Baca Juga  Bea Cukai Gagalkan Penyelundupan Rokok Ilegal Senilai Rp 1,3 Miliar di Jateng

Kepala Bidang Kedaruratan dan Logistik BPBD Pasaman Barat, Afrizal kepada TribunPadang.com mengatakan saat kejadian korban tengah mandi-man­di di sungai ikan larangan dan tiba-tiba satu po­kok pohon kayu patah yang kemudian menimpa korban.

“Kejadian diperkirakan terjadi sekitar pukul 12.30 WIB tadi siang. Korban sudah berhasil dievakuasi dalam kondisi meninggal dunia.
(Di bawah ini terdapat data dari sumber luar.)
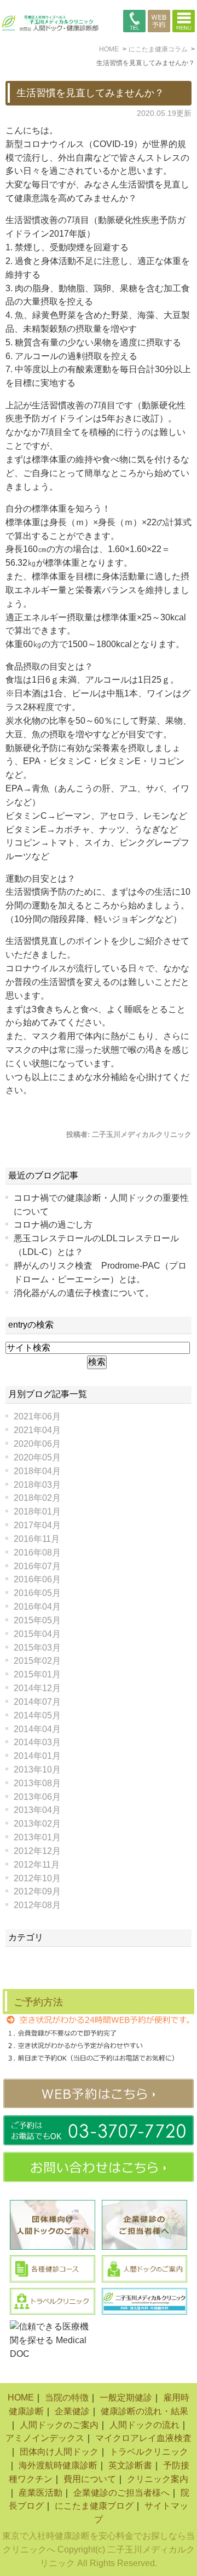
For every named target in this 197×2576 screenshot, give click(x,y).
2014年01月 (37, 1756)
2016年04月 (37, 1606)
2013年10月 (37, 1769)
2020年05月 (37, 1457)
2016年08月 (37, 1552)
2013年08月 (37, 1783)
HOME (21, 2397)
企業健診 (72, 2411)
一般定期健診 (126, 2397)
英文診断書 (130, 2465)
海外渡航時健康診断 (58, 2465)
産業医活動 (40, 2492)
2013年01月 (37, 1837)
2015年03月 (37, 1647)
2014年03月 (37, 1742)
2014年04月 (37, 1729)
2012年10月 (37, 1878)
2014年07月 (37, 1701)
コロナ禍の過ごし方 (53, 1224)
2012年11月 (37, 1864)
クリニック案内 (157, 2479)
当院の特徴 (67, 2397)
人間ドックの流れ (144, 2425)
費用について (89, 2479)
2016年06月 (37, 1579)
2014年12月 (37, 1688)
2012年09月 (37, 1891)
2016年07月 (37, 1566)
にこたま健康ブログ (94, 2505)
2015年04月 (37, 1634)
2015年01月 (37, 1674)
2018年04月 (37, 1471)
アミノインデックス (44, 2438)
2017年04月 (37, 1525)
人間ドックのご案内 (59, 2425)
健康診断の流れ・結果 (144, 2411)
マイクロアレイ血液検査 (143, 2438)
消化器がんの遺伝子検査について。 (84, 1293)
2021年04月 (37, 1430)
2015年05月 (37, 1620)
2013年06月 (37, 1797)
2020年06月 (37, 1443)
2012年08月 (37, 1905)
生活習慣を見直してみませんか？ (90, 92)
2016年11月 (37, 1539)
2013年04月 (37, 1810)
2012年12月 (37, 1851)
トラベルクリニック (148, 2451)
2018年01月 (37, 1511)
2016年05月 (37, 1593)
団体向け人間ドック (59, 2451)
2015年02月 (37, 1660)
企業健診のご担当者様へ (121, 2492)
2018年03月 (37, 1484)
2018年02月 (37, 1498)
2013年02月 (37, 1823)
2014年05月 (37, 1715)
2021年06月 (37, 1416)
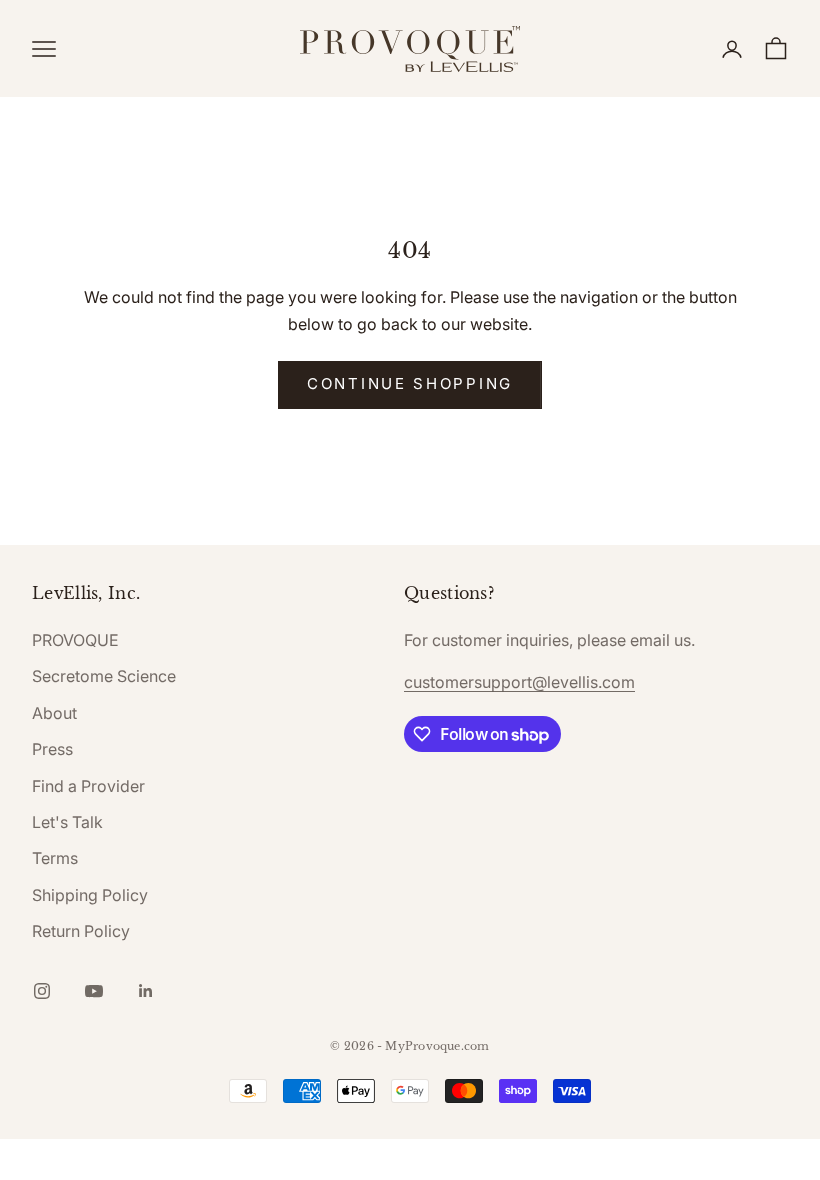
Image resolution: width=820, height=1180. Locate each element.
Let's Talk (67, 822)
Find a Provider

Saat ini korban sudah dibawa ke rumah duka,” katanya Afrizal kepada wartawan.

Dijelaskan Afrizal, tumbangnya pohon yang berada persis di pinggir sungai itu  diduga akibat angin kencang dan pohon dalam kondisi sudah mati. Sehingga tidak ada yang menduga akan ada kejadian seperti itu.

Baca Juga  Bupati Sutan Riska Resmikan Jembatan Gantung Siguntur, Akses Penting Sektor Pertanian Masyarakat

“Selain itu, juga ada pohon tumbang di Nagari Kajai Selatan, Kecamatan Talamau yang menutup badan jalan sehingga akses jalan Simpang Empat-Talamau terganggu sementara namun itu juga sudah selesai ditangani,” ujarnya.

Afrizal menuturkan, pihaknya mengimbau kepada warga untuk meningkatkan kewaspadaan terha­dap cuaca ekstrem yang belakangan ini sering terjadi. Terpenting, hindari berada di bawah pohon-pohon yang kodisinya su­dah lapuk maupun mati.

“Begitu juga kepada pengelola tempat wisata untuk selalu memperhatikan keamanan dan kenyamanan pengunjung sehingga masyarakat merasa tenang ketika berlibur,” tutupnya. (end)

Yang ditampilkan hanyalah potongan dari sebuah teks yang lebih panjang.